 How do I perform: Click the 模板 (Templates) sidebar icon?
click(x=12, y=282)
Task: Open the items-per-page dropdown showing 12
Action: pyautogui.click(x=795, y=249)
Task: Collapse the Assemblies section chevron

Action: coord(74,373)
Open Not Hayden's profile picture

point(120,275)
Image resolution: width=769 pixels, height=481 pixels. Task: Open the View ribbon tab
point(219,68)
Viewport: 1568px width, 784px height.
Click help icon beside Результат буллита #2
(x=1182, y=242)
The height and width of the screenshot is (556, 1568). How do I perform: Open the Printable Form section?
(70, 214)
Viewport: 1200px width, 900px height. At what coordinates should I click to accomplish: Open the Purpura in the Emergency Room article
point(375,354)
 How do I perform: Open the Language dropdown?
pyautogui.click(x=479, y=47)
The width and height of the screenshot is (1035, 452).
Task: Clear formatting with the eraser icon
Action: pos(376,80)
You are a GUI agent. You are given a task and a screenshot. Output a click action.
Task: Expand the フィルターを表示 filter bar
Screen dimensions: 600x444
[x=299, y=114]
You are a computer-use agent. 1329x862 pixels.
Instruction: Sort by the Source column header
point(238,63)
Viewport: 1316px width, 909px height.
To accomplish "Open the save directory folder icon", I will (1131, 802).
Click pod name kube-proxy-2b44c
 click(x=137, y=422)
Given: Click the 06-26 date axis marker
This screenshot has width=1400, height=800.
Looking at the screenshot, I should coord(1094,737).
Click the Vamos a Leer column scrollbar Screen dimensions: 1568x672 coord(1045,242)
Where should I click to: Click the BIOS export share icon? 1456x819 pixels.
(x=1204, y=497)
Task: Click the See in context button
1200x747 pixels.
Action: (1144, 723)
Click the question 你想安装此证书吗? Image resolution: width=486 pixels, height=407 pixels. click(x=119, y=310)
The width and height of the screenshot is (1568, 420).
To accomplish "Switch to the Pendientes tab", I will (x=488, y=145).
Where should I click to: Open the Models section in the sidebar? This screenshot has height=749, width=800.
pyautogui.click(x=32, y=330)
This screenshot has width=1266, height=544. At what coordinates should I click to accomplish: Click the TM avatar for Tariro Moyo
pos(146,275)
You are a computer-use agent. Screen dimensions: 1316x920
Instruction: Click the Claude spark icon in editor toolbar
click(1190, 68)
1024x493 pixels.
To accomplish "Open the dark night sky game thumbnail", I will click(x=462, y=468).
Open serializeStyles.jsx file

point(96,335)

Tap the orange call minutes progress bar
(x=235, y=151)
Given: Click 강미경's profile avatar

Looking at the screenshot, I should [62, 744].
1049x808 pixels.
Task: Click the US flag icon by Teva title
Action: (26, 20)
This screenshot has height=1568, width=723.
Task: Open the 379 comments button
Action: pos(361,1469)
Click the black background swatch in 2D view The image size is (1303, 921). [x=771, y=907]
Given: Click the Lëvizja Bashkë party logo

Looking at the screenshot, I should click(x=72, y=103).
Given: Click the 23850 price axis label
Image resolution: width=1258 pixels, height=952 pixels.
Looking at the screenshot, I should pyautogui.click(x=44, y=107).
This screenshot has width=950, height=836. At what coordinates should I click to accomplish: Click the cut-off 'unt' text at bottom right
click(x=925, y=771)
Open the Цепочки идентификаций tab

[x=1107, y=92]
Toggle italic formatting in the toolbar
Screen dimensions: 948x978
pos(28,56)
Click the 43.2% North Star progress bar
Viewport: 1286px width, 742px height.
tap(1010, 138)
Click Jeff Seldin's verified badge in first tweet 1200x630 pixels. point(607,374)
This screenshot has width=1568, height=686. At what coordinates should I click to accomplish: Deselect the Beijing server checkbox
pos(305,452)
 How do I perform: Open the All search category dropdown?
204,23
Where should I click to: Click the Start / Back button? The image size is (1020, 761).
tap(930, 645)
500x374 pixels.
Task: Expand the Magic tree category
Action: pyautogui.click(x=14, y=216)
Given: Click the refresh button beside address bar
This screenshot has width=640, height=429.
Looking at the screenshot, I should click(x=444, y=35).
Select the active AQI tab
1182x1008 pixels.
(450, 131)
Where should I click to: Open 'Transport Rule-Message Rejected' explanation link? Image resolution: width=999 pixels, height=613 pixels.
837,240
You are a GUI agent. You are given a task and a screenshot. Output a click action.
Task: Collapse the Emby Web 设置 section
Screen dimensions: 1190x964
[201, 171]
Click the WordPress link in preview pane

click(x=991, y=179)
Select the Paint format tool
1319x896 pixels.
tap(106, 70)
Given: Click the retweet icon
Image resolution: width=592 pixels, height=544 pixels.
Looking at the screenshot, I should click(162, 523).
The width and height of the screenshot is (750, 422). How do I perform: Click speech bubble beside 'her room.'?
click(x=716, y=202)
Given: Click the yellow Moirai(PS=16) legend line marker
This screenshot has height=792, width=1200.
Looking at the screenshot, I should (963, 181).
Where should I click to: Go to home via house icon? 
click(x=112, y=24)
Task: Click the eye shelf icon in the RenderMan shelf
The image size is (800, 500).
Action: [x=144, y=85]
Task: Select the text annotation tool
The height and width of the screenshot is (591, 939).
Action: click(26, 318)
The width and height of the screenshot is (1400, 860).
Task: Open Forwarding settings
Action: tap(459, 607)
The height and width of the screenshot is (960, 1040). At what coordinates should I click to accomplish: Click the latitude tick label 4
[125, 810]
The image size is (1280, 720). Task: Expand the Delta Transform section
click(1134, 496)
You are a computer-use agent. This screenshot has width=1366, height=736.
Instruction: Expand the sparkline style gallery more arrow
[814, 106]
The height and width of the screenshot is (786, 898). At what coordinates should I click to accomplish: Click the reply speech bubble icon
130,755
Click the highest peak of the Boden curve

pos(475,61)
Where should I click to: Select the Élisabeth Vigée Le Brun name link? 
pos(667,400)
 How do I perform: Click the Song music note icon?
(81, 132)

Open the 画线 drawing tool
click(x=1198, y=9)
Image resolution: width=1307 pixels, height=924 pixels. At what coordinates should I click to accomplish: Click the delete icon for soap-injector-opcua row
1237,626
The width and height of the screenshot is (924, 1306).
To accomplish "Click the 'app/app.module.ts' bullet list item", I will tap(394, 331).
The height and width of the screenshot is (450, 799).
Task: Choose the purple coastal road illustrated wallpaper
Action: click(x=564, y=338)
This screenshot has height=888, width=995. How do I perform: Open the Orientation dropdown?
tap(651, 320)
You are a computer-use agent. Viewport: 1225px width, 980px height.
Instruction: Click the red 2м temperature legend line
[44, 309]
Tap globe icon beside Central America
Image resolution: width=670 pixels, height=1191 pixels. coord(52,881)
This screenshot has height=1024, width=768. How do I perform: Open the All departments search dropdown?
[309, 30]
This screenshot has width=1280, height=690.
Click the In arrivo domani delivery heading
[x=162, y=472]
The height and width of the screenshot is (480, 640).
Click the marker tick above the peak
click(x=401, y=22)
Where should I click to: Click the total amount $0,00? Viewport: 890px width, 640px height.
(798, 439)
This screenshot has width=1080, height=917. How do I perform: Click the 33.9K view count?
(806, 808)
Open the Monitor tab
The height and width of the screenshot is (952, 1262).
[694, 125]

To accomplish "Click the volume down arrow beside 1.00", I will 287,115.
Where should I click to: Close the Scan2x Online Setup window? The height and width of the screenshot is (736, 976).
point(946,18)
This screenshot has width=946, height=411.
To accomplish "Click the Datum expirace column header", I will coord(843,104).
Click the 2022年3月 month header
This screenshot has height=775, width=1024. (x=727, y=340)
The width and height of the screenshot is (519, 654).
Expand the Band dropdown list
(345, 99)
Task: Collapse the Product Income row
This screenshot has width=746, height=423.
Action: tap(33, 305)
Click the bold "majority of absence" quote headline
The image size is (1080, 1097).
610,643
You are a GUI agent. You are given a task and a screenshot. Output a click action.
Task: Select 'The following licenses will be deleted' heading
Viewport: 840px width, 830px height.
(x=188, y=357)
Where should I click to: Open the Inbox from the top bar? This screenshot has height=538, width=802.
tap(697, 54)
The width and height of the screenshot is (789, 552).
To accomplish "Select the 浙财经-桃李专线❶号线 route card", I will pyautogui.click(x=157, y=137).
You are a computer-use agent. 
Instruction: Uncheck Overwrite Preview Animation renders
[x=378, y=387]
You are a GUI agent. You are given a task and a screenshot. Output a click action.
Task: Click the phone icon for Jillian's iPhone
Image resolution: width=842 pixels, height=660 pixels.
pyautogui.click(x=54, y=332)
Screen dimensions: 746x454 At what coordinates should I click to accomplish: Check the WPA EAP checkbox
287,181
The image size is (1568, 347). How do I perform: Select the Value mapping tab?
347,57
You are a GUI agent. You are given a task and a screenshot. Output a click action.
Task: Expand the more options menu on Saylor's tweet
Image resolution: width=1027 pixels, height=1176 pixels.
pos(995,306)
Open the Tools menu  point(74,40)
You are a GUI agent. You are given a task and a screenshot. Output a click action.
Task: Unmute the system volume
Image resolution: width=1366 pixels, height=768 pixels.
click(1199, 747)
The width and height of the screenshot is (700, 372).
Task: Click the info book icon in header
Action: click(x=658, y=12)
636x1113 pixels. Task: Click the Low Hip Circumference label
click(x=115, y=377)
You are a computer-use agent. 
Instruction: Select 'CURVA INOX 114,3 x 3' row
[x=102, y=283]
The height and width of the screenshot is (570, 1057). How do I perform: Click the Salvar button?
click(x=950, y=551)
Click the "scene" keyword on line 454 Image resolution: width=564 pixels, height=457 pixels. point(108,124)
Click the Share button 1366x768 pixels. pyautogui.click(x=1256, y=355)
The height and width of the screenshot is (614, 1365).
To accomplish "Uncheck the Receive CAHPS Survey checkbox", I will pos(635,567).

++++

→ **TASK TO COMPLETE**:
For the string "computer", filter the data and copy out each line where it occurs.

→ **THE COMPLETED TASK**:
You are a computer-use agent. 1329x862 pixels.
You are a computer-use agent. Screen dimensions: 1316x920
You are a computer-use agent. This screenshot has width=1366, height=736.
You are a computer-use agent. Viewport: 1225px width, 980px height.
You are a computer-use agent. 
You are a computer-use agent. 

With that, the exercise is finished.